Exercise data
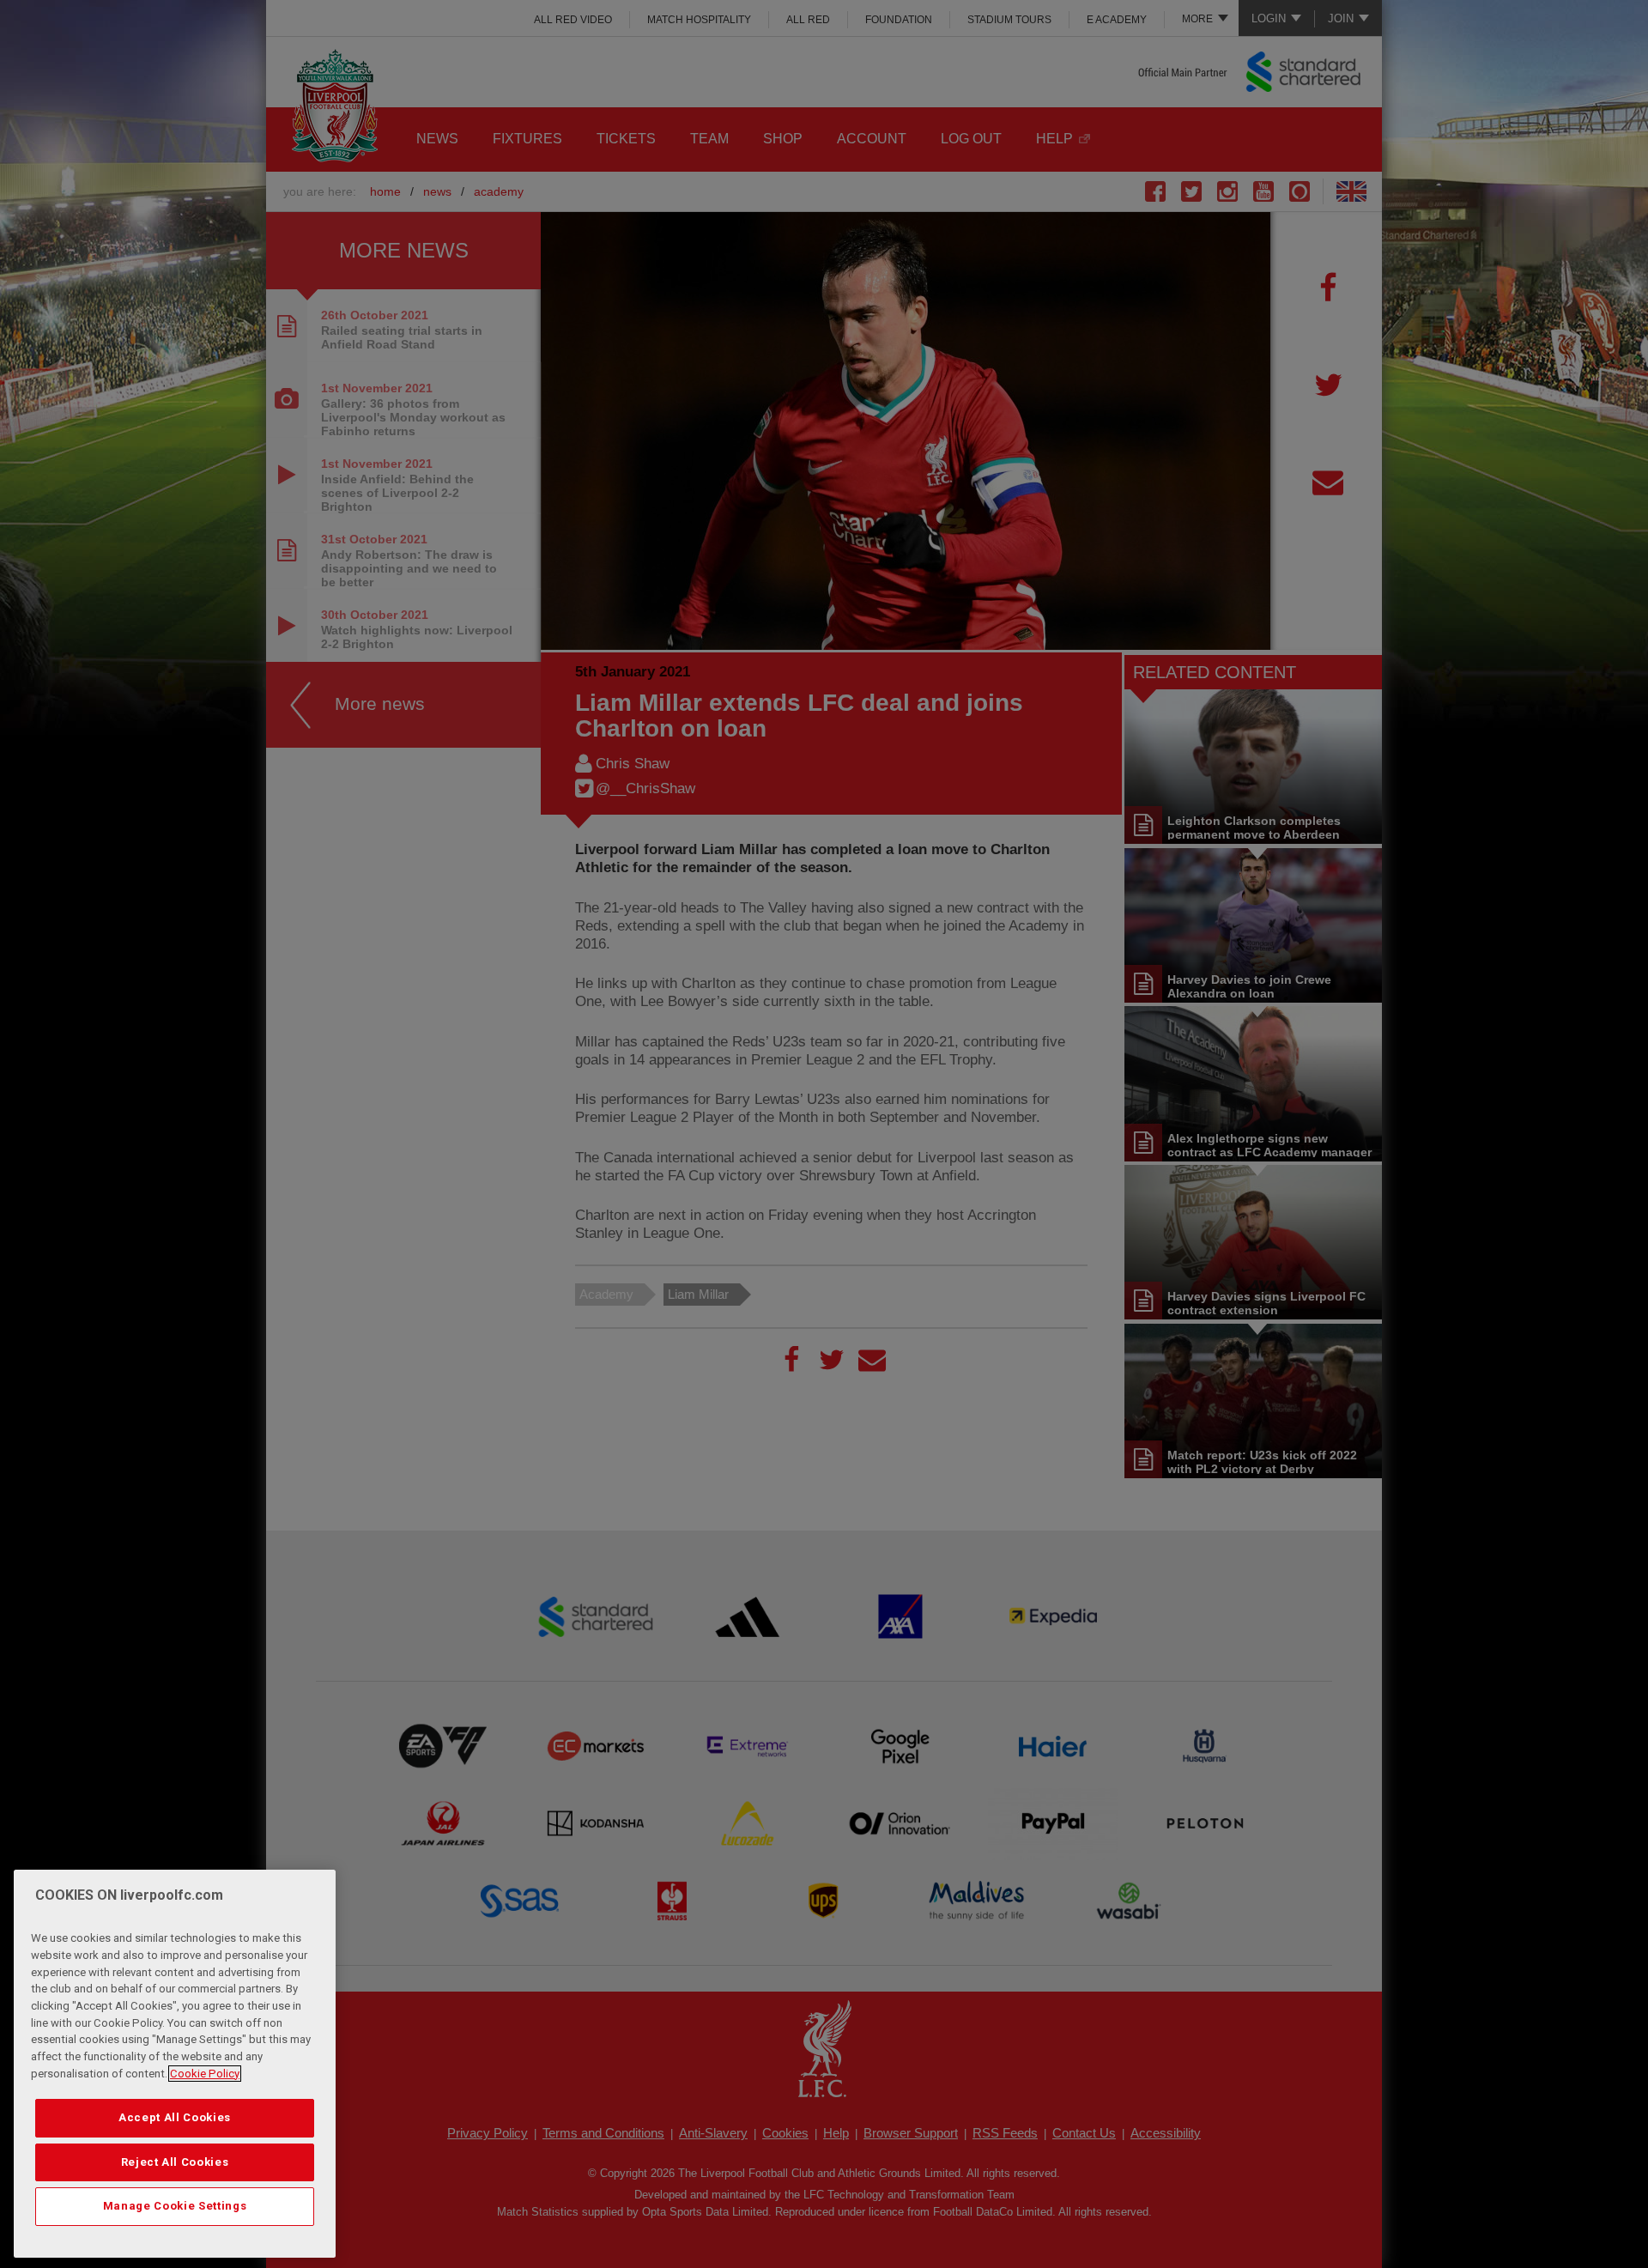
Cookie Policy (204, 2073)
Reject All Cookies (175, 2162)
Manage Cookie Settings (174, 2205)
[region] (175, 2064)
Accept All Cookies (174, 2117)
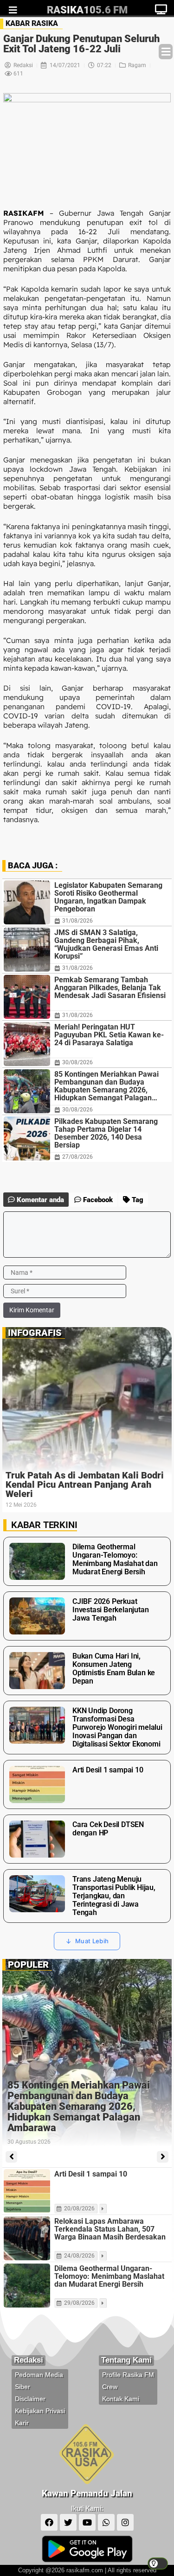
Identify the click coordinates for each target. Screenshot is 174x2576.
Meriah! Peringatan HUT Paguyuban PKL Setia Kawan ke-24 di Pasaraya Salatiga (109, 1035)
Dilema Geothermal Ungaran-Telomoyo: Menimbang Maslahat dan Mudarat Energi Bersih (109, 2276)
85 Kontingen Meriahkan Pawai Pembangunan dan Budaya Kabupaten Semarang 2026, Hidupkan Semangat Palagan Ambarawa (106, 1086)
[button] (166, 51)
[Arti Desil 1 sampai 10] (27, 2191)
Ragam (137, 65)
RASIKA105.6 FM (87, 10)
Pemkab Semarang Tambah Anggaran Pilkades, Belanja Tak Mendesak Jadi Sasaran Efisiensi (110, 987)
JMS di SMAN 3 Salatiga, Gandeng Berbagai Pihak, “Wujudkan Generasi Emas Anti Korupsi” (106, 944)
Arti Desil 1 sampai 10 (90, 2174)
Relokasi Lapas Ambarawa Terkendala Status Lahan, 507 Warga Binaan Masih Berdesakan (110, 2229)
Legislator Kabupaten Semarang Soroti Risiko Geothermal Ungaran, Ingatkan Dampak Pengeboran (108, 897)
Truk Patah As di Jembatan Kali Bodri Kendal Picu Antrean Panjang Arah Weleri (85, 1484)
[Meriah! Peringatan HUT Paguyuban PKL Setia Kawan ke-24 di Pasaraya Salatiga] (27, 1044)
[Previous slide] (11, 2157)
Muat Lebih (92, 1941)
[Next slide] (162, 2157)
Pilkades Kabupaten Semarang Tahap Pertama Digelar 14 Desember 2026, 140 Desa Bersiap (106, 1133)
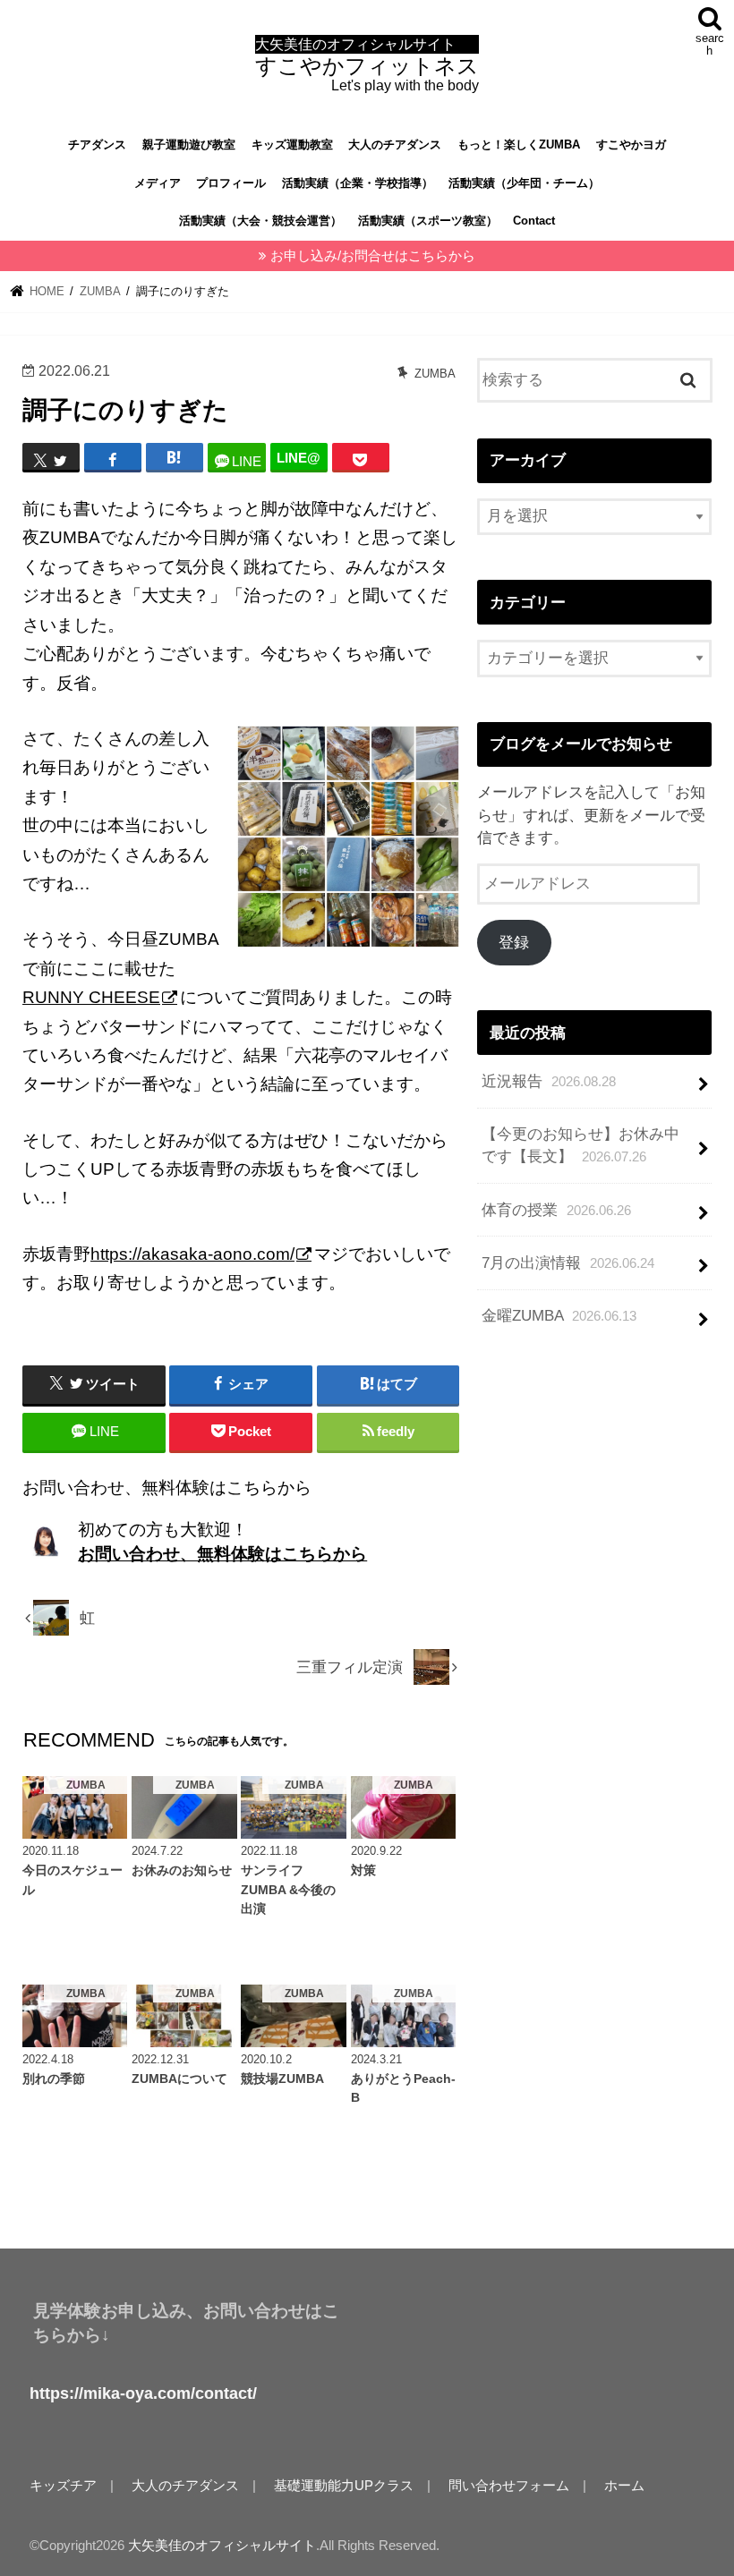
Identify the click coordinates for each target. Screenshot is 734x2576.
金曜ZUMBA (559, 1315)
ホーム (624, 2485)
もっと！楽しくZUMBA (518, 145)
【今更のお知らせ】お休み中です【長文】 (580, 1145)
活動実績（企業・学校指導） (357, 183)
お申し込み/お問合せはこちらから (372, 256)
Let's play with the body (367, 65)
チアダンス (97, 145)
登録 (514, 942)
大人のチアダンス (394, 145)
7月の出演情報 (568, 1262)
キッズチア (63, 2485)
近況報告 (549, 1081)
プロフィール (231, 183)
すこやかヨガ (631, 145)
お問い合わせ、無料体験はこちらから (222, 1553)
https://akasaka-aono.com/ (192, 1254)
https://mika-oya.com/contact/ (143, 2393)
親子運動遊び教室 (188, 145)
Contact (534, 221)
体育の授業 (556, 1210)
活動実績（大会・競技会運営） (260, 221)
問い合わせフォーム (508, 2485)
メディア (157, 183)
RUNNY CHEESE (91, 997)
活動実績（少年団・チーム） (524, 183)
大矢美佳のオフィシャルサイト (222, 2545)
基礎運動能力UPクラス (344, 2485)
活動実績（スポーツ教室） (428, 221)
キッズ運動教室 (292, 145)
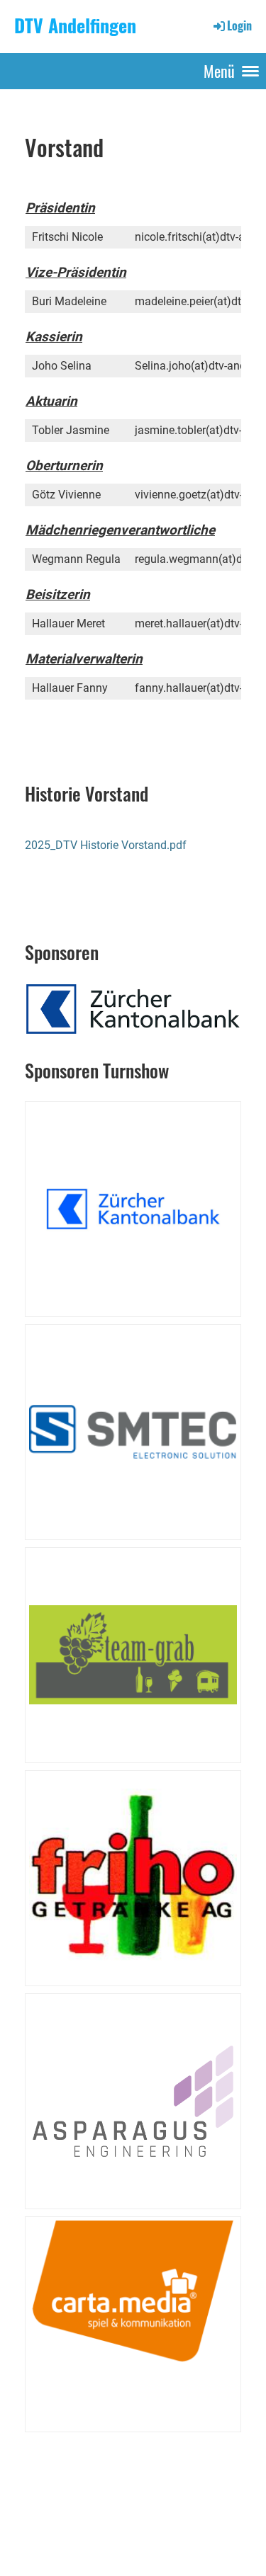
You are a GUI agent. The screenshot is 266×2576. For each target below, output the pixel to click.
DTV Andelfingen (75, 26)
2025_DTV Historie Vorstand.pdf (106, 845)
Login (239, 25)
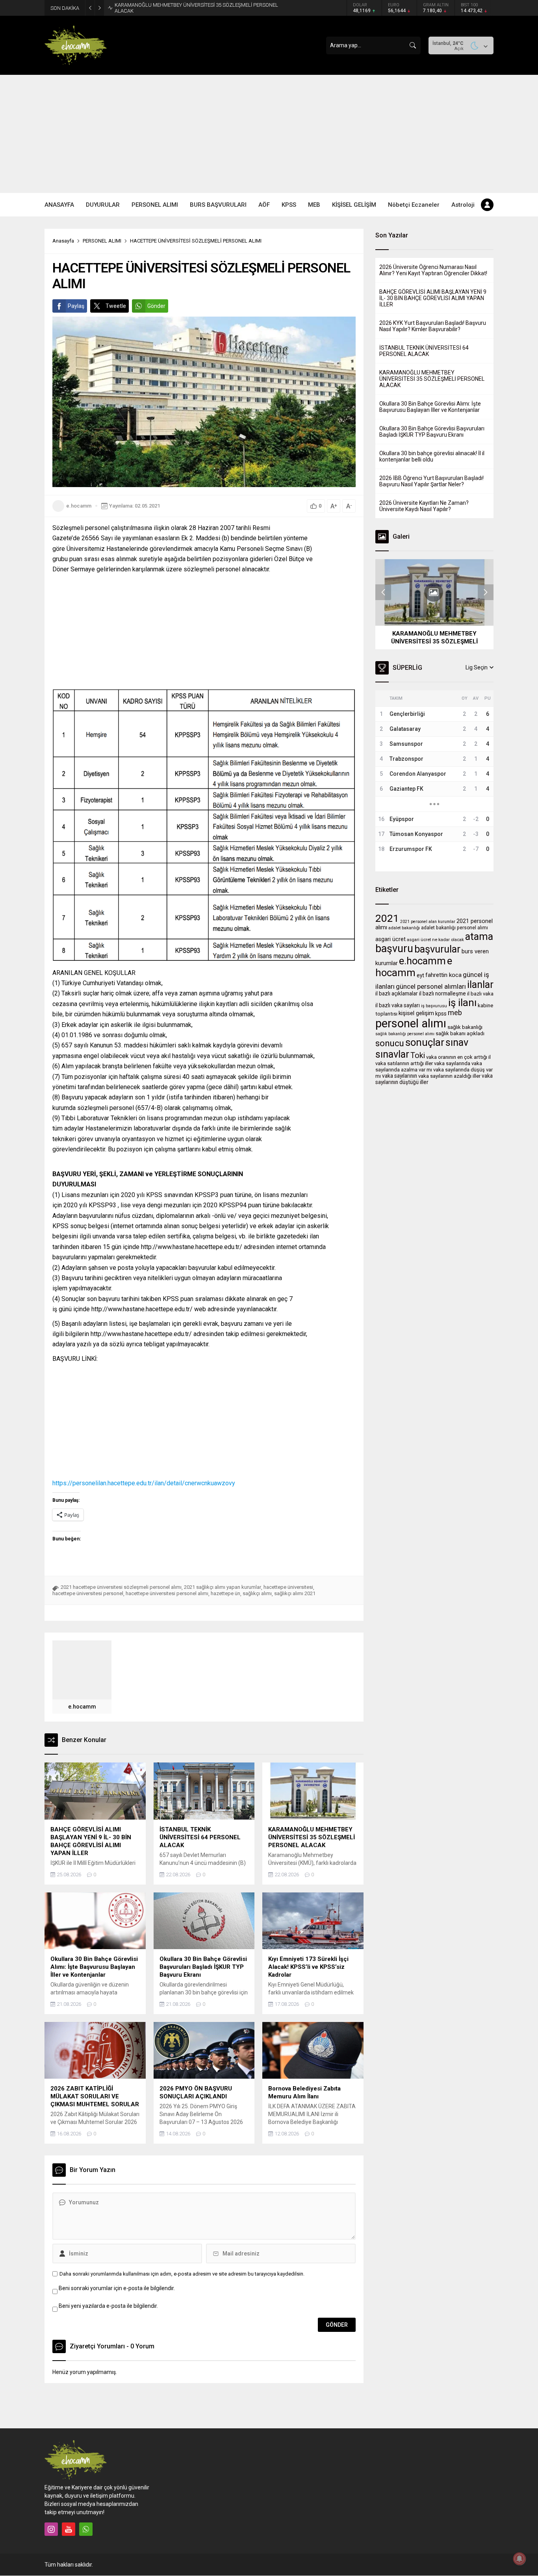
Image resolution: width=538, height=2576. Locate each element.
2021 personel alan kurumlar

Aim of the task
The copy you write out must match the entries word for word, minus their pictures.

Your solution
Cookie Policy (204, 2073)
Reject All Cookies (175, 2162)
Manage Cookie Settings (174, 2205)
[region] (175, 2064)
Accept All Cookies (174, 2117)
Identify the click coordinates for each target. Screenshot is 174x2576.
Meriah! Peringatan HUT Paguyuban PKL Setia Kawan ke-24 di Pasaraya Salatiga (109, 1035)
Dilema Geothermal Ungaran-Telomoyo: Menimbang Maslahat dan Mudarat Energi Bersih (109, 2276)
85 Kontingen Meriahkan Pawai Pembangunan dan Budaya Kabupaten Semarang 2026, Hidupkan Semangat Palagan Ambarawa (106, 1086)
[button] (166, 51)
[Arti Desil 1 sampai 10] (27, 2191)
Ragam (137, 65)
RASIKA105.6 FM (87, 10)
Pemkab Semarang Tambah Anggaran Pilkades, Belanja Tak Mendesak Jadi Sasaran Efisiensi (110, 987)
JMS di SMAN 3 Salatiga, Gandeng Berbagai Pihak, “Wujudkan Generasi Emas Anti Korupsi” (106, 944)
Arti Desil 1 sampai 10 (90, 2174)
Relokasi Lapas Ambarawa Terkendala Status Lahan, 507 Warga Binaan Masih Berdesakan (110, 2229)
Legislator Kabupaten Semarang Soroti Risiko Geothermal Ungaran, Ingatkan Dampak Pengeboran (108, 897)
Truk Patah As di Jembatan Kali Bodri Kendal Picu Antrean Panjang Arah Weleri (85, 1484)
[Meriah! Peringatan HUT Paguyuban PKL Setia Kawan ke-24 di Pasaraya Salatiga] (27, 1044)
[Previous slide] (11, 2157)
Muat Lebih (92, 1941)
[Next slide] (162, 2157)
Pilkades Kabupaten Semarang Tahap Pertama Digelar 14 Desember 2026, 140 Desa Bersiap (106, 1133)
Identify the click coordinates for each target. Screenshot is 734x2576.
金曜ZUMBA (559, 1315)
ホーム (624, 2485)
もっと！楽しくZUMBA (518, 145)
【今更のお知らせ】お休み中です【長文】 (580, 1145)
活動実績（企業・学校指導） (357, 183)
お申し込み/お問合せはこちらから (372, 256)
Let's play with the body (367, 65)
チアダンス (97, 145)
登録 (514, 942)
大人のチアダンス (394, 145)
7月の出演情報 (568, 1262)
キッズチア (63, 2485)
近況報告 (549, 1081)
プロフィール (231, 183)
すこやかヨガ (631, 145)
お問い合わせ、無料体験はこちらから (222, 1553)
https://akasaka-aono.com/ (192, 1254)
https://mika-oya.com/contact/ (143, 2393)
親子運動遊び教室 (188, 145)
Contact (534, 221)
体育の授業 (556, 1210)
活動実績（大会・競技会運営） (260, 221)
問い合わせフォーム (508, 2485)
メディア (157, 183)
RUNNY CHEESE (91, 997)
活動実績（少年団・チーム） (524, 183)
大矢美佳のオフィシャルサイト (222, 2545)
基礎運動能力UPクラス (344, 2485)
活動実績（スポーツ教室） (428, 221)
キッズ運動教室 (292, 145)
You are a GUI agent. The screenshot is 266×2576. For each target below, output the pixel to click.
DTV Andelfingen (75, 26)
2025_DTV Historie Vorstand.pdf (106, 845)
Login (239, 25)
Image resolution: width=538, height=2576. Locate each element.
2021 personel alan kurumlar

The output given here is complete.